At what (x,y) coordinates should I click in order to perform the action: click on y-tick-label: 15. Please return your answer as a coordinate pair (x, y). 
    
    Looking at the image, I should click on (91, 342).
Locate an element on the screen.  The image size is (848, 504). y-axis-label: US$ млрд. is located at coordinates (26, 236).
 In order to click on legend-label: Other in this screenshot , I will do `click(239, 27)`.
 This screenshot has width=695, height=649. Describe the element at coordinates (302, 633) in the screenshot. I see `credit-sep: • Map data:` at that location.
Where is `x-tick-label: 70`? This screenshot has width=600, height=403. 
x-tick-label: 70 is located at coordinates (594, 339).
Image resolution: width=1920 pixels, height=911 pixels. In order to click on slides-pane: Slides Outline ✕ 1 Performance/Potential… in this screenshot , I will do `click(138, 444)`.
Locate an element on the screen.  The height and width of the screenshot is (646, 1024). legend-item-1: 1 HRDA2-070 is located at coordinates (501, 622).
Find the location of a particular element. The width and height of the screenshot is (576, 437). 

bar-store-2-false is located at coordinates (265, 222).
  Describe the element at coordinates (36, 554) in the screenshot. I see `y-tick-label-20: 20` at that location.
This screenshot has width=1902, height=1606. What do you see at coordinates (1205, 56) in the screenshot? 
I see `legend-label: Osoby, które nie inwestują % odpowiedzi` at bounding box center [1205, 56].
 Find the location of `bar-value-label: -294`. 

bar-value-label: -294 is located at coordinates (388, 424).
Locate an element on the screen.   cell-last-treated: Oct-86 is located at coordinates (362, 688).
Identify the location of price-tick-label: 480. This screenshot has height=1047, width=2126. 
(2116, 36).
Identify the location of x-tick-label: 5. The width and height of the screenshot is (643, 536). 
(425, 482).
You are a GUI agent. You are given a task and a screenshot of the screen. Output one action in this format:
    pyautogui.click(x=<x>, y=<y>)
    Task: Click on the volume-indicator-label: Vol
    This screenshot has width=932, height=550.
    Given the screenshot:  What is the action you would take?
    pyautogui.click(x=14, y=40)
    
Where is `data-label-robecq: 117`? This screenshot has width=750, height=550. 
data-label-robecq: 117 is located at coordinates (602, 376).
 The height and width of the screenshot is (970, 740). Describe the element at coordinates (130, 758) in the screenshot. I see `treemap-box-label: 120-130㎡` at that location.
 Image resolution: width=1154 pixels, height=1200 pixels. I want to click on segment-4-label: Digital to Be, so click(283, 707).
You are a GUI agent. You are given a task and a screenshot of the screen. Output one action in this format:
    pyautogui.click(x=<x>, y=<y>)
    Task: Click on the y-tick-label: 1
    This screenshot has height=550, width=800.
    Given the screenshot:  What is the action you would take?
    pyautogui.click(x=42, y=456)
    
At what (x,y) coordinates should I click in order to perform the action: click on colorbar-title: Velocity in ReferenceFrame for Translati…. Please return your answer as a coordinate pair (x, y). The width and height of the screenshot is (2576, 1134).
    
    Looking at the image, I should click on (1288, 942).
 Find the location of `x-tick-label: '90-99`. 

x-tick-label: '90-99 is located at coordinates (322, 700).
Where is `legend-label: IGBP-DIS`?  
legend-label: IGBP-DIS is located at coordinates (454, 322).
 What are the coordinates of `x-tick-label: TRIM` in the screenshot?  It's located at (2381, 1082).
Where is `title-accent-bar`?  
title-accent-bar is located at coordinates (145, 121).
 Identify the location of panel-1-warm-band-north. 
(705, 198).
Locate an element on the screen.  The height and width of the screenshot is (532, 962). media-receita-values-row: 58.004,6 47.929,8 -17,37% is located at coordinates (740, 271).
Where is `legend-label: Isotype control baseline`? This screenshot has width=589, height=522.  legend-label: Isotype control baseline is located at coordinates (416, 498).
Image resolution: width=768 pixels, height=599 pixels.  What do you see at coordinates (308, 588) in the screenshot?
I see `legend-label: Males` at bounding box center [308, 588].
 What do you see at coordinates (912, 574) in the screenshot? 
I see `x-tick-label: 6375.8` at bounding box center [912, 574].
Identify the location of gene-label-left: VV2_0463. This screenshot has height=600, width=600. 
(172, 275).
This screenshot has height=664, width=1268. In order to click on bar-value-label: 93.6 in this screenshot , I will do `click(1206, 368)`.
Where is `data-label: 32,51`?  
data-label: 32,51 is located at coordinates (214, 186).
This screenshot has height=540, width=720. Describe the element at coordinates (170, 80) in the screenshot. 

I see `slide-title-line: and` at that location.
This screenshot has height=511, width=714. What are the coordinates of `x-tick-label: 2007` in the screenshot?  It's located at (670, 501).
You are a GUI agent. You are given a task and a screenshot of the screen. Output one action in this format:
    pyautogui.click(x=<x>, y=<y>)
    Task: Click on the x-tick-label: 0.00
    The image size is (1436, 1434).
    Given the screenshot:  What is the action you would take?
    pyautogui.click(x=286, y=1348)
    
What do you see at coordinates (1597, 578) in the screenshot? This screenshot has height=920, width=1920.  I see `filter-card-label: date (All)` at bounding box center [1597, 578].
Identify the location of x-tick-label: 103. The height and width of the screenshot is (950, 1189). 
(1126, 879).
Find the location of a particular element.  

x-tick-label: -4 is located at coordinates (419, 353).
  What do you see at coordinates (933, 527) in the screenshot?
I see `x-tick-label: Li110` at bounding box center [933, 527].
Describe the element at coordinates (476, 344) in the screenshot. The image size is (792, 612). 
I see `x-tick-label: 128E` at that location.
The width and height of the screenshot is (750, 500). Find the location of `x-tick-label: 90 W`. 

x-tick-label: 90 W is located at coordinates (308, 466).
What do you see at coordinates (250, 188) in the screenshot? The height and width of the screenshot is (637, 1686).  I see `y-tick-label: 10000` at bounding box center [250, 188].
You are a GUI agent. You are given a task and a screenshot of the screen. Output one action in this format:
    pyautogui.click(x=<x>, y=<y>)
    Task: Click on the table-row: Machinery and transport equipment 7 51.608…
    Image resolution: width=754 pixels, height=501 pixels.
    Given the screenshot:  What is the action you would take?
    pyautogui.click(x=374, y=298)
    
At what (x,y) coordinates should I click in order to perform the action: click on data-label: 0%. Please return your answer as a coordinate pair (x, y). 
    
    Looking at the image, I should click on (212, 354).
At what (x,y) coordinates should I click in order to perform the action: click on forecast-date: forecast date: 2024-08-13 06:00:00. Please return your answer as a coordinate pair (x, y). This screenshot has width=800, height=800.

- _INSTRUCTION_: Copy the records word for word, starting at the very beginning and stopping after the line that contains "coordinates (362, 688).".

- _FINISHED EXERCISE_:
At what (x,y) coordinates should I click in order to perform the action: click on y-tick-label: 15. Please return your answer as a coordinate pair (x, y). 
    
    Looking at the image, I should click on (91, 342).
Locate an element on the screen.  The image size is (848, 504). y-axis-label: US$ млрд. is located at coordinates (26, 236).
 In order to click on legend-label: Other in this screenshot , I will do `click(239, 27)`.
 This screenshot has width=695, height=649. Describe the element at coordinates (302, 633) in the screenshot. I see `credit-sep: • Map data:` at that location.
Where is `x-tick-label: 70`? This screenshot has width=600, height=403. 
x-tick-label: 70 is located at coordinates (594, 339).
Image resolution: width=1920 pixels, height=911 pixels. In order to click on slides-pane: Slides Outline ✕ 1 Performance/Potential… in this screenshot , I will do `click(138, 444)`.
Locate an element on the screen.  The height and width of the screenshot is (646, 1024). legend-item-1: 1 HRDA2-070 is located at coordinates (501, 622).
Find the location of a particular element. The width and height of the screenshot is (576, 437). 

bar-store-2-false is located at coordinates (265, 222).
  Describe the element at coordinates (36, 554) in the screenshot. I see `y-tick-label-20: 20` at that location.
This screenshot has width=1902, height=1606. What do you see at coordinates (1205, 56) in the screenshot? 
I see `legend-label: Osoby, które nie inwestują % odpowiedzi` at bounding box center [1205, 56].
 Find the location of `bar-value-label: -294`. 

bar-value-label: -294 is located at coordinates (388, 424).
Locate an element on the screen.   cell-last-treated: Oct-86 is located at coordinates (362, 688).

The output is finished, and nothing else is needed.